22 Postcards for Utopias Bach: postcard twenty-two

Garden in a landscape

‘We consider ourselves to be developing a miniature culture as one of our attempts towards a Utopia Bach’.

                                                            UB

I was tempted to continue, to follow up on Filippa Dobson’s work on Skye around a woman buried with some ceremony along with willow catkins, water lilies, red campion and holly flowers. A woman who may have been a doorkeeper, guardian, or the last servant of the Goddess. Work that explores the cave’s closure and of the possible relationship between the woman and two infants buried there, all roughly contemporary.
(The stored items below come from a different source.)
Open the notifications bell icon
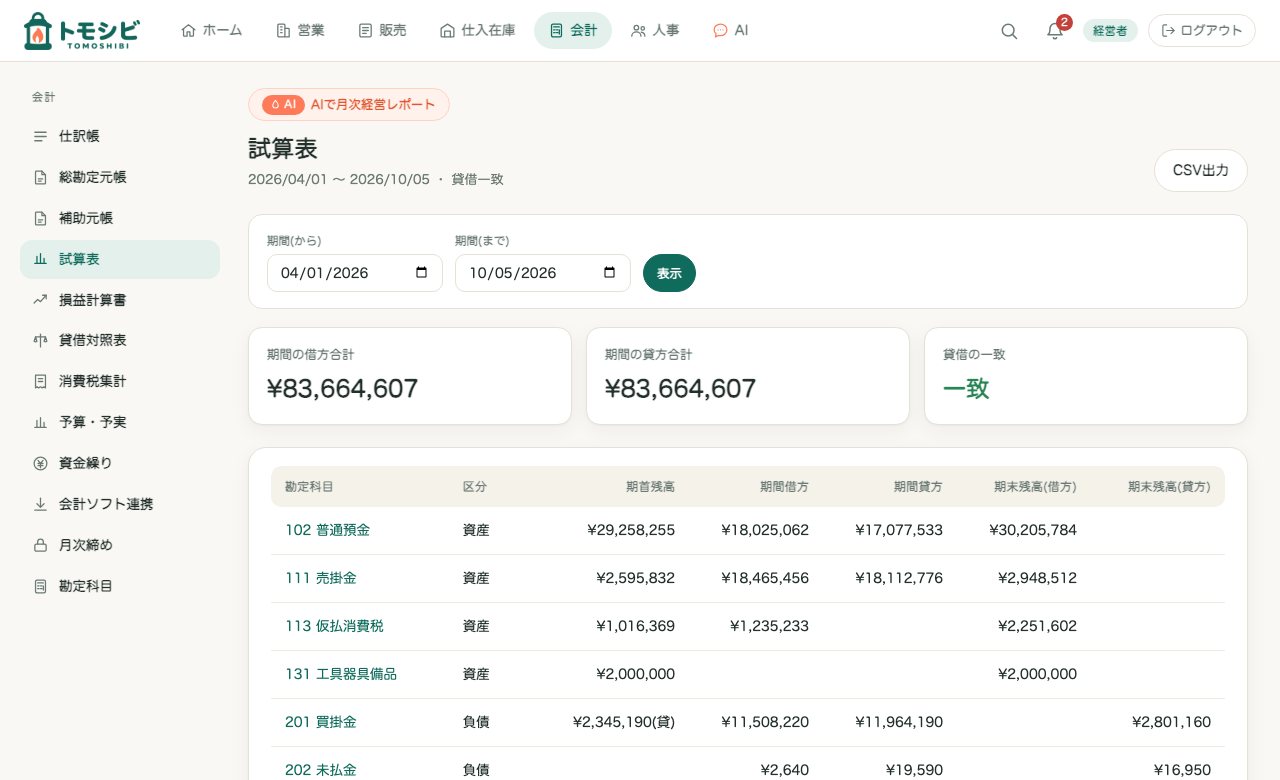The width and height of the screenshot is (1280, 780). (1055, 31)
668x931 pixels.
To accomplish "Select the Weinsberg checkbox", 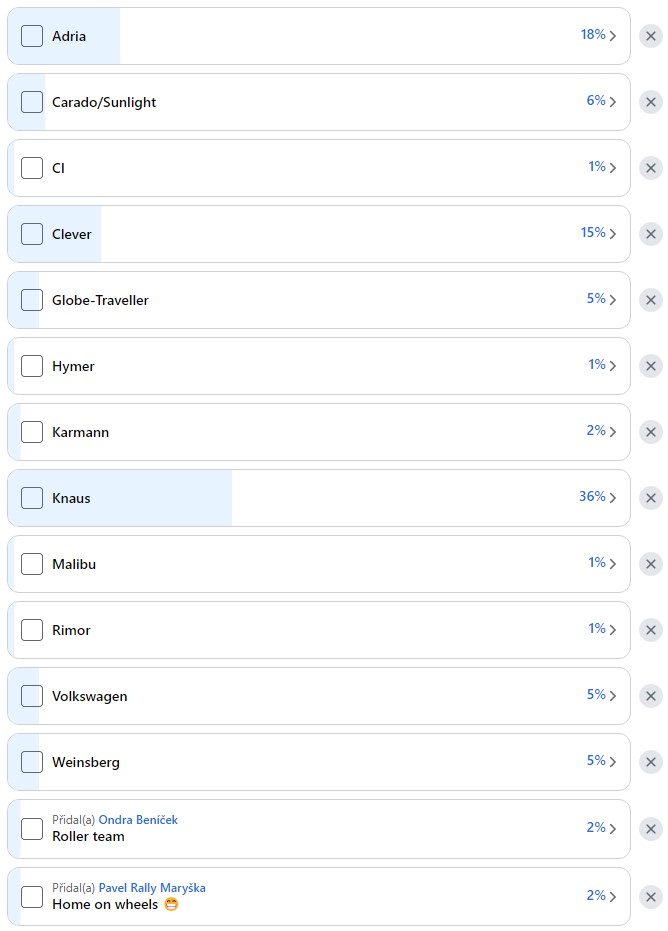I will tap(32, 762).
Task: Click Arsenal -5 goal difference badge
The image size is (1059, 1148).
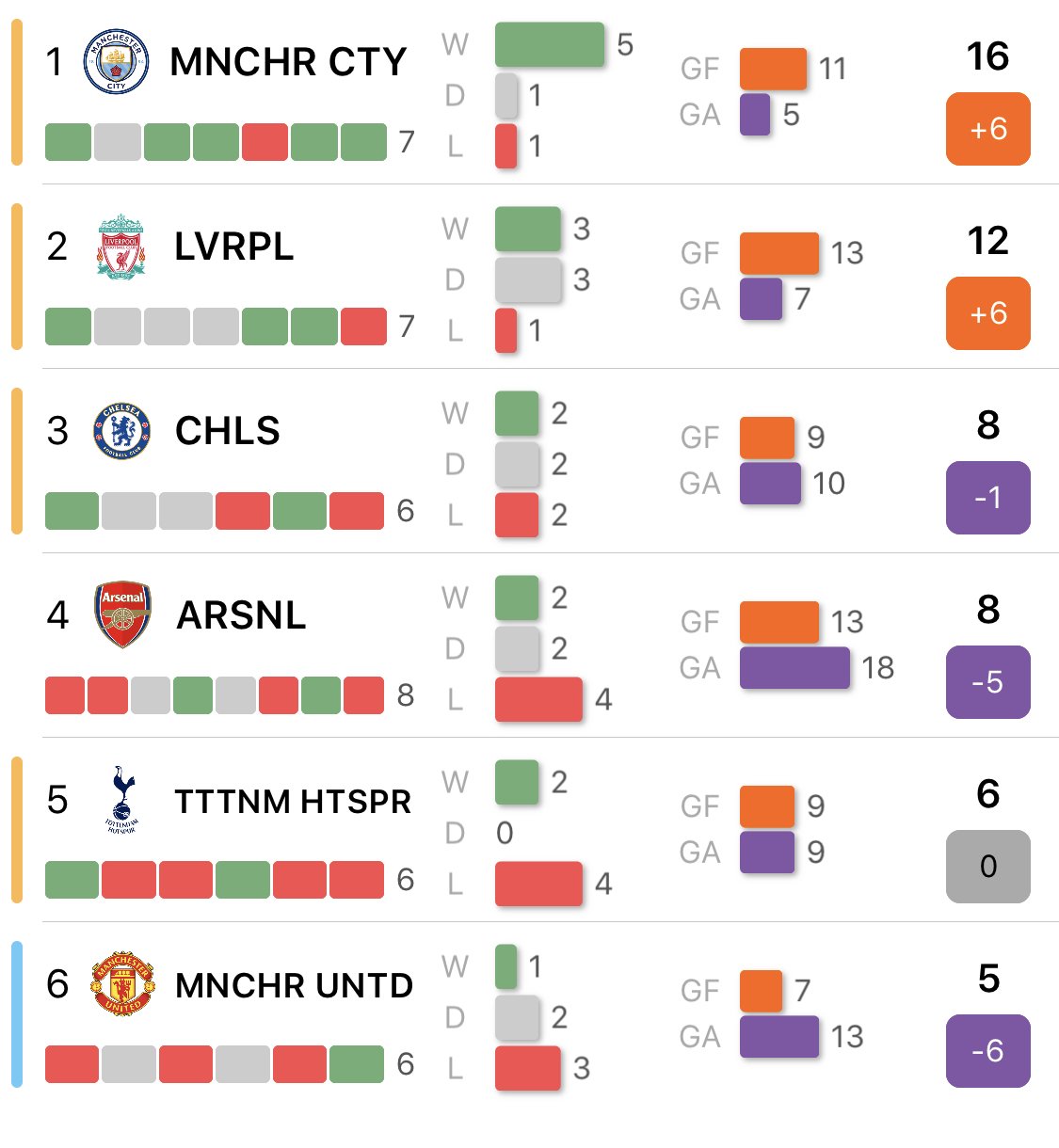Action: tap(987, 682)
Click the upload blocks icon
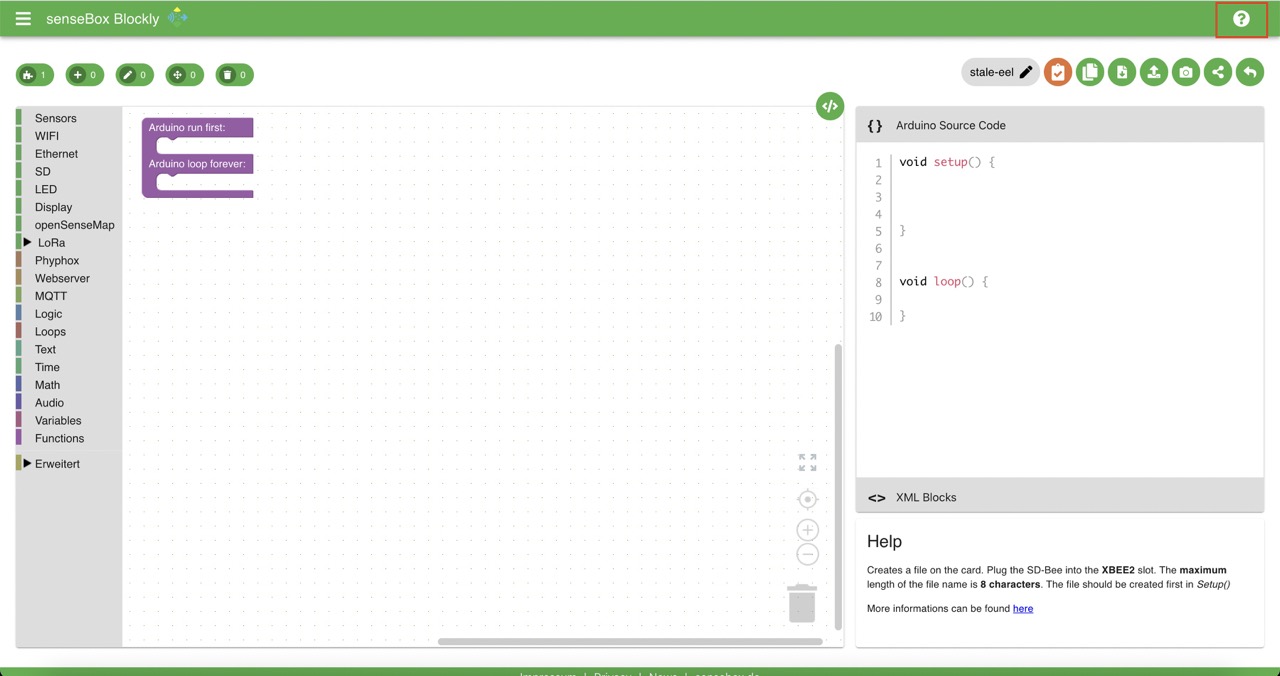 (x=1154, y=72)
They lived around CE 28–230, and may have been implicated in the carrying of pneumonic plague to Skye. I told myself that to do so would close the circle on a world under threat from pandemic. But to continue would have been to fail to see that this hunting for traces in the past could become both academic and addictive, could undermine my ability to live the connections between hinterlands and what is present day-by-day. 

What changed everything was a chance event witnessed while waiting for N. in Alston. A sighting that answered my question about the “grounding” of all Artemis stands for. A willowy tomboy in cut-off jeans and sweatshirt, maybe eight or ten, appeared from the back of a beaten-up old Landrover. She radiated an absolute self-possession that seemed all of a piece with her make-shift bow – a flexed wand of wood bent taut by its string – that was slung across her shoulder. She then half strode, half danced towards the Co-Op, followed at a respectful distance by her father and younger brother. All three disappeared inside and I saw no more of them. 
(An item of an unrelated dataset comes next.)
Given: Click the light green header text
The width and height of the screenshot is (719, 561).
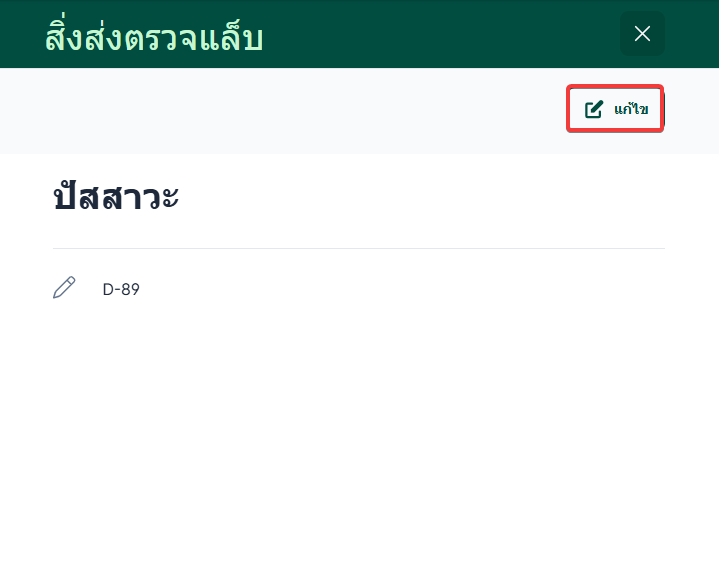Looking at the screenshot, I should click(154, 37).
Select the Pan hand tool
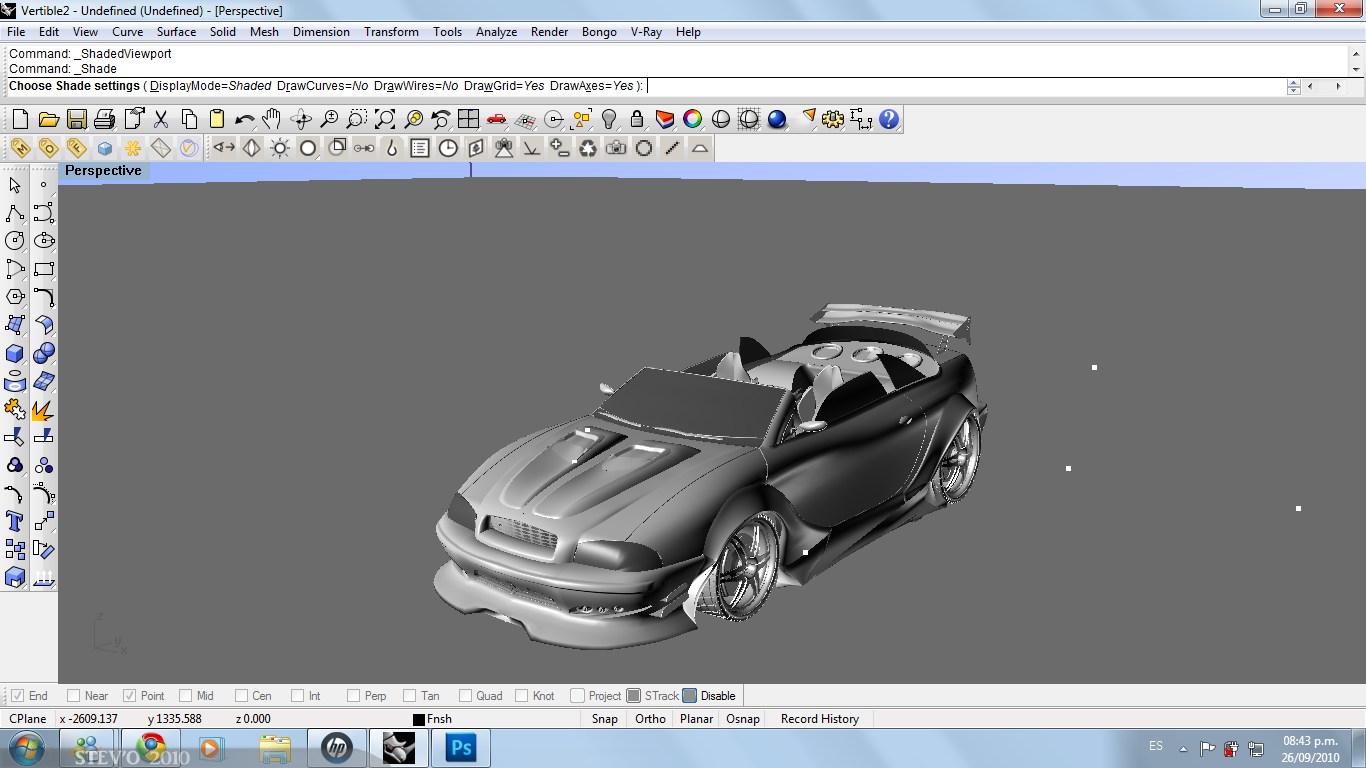The image size is (1366, 768). pos(271,120)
I took her appearance as a sign from the Grey-eyed One that my work was done, that I should now start spending more time growing back down into the everyday world again. A signal that it was time to let go and move on. I almost wrote “to go home”. But as we prepare to return south again I am, as always, troubled about not knowing where, exactly, “home” is. Then I remembered two lines by Naomi Shihab Nye about her father:

            …in the huge air, your one real home

for all the days you walked among us. 

(2015) op. cit. p.170).

Lines that took me, in turn, back to David Abram’s words in The Spell of the Sensuous:

‘For the Navajo, then, the Air – particularly in its capacity to provide awareness, thought, and speech – has properties that European, alphabetic civilization has traditionally ascribed to an interior, individual human “mind” or “psyche”. Yet by attributing these powers to the Air, and by insisting that the “Winds within us” are thoroughly continuous with the wind at large – with the invisible medium in which we are immersed – the Navajo elders suggest that that which we call the “mind” is not ours, is not a human possession. Rather, mind as Wind [Naomi Shihab Nye’s ‘the huge air”] is a property of the encompassing world, in which humans – like all other beings – participate’. (1996) The Spell of the Sensuous: Perception and Language in a More-than-Human World New York, Vintage Books p. 237).